The Kremlin confirmed on Monday media leaks about preparations for an imminent visit of Syrian President Bashar al-Assad to Russia, refraining from giving additional details about the ongoing arrangements.
A source close to the Russian Foreign Ministry told Asharq Al-Awsat said that the Russian and Syrian sides attached great importance to their bilateral talks, which would be held in mid-March, especially following the recent developments in Syria.
Russian presidential spokesman Dmitry Peskov said that the Kremlin would announce the visit at the appropriate time, without providing clarifications on the leaks reported by the Russian press.
Russian newspaper Vedomosti quoted an undisclosed source in the Kremlin as saying that Bashar al-Assad would visit Moscow in mid-March.
The newspaper reviewed the opinions of some experts on the expected visit and the issues that will be discussed, including bilateral relations, the Ukrainian crisis and the normalization of relations between Damascus and Ankara.
It added that one of the goals of the visit was to obtain Russian support in facing the energy crisis and the consequences of the devastating earthquake.
In this context, Kirill Semenov, an expert at the Russian International Affairs Council (RIAC), told the newspaper that it was important for the two sides to formulate common approaches, especially since Damascus has begun to develop active contacts with Oman, the United Arab Emirates and other Arab countries.

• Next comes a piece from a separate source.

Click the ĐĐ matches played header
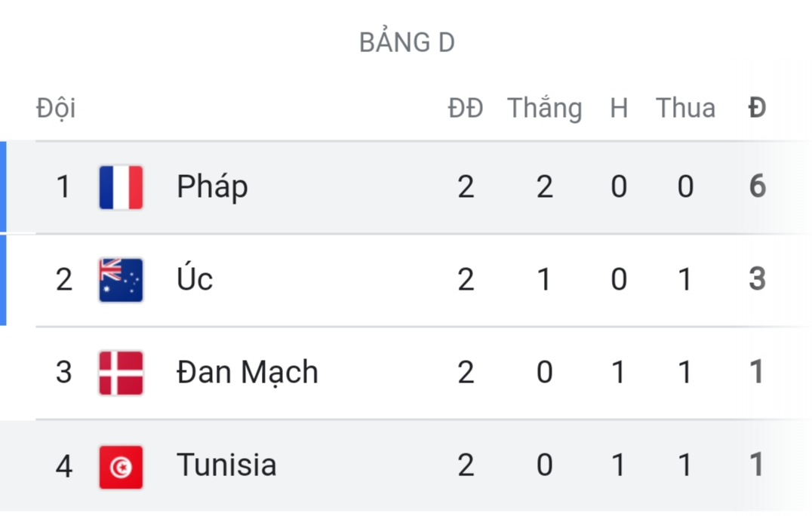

Nikolai Surkov, a senior researcher at the Center for Middle East Studies at the University of International Relations, said that the agenda in Moscow would focus on humanitarian aid to Damascus after the earthquake, in addition to fuel supplies and the means to attract investments to Syria.
The expert noted that the normalization of relations between Ankara and Damascus through Moscow’s mediation “faces certain difficulties”, explaining that the Turkish side has shown interest in maintaining the dialogue, while Syria was still putting “difficult” conditions on how the Turks should act in the north of the country.
With almost the same approach, Counselor Rami Al-Shaer, who is close to the Russian Foreign Ministry, told Asharq Al-Awsat that Türkiye “has officially announced through its president the desire to meet and have direct dialogue with Damascus, and this requires a response by President Bashar al-Assad to start activating the meetings at all levels.”
The advisor expressed his conviction that the leadership in Damascus would soon respond to the Turkish desire, noting that the Astana group was keen to develop this path, as it would push towards the consolidation of Syrian sovereignty and the preservation of its territorial integrity.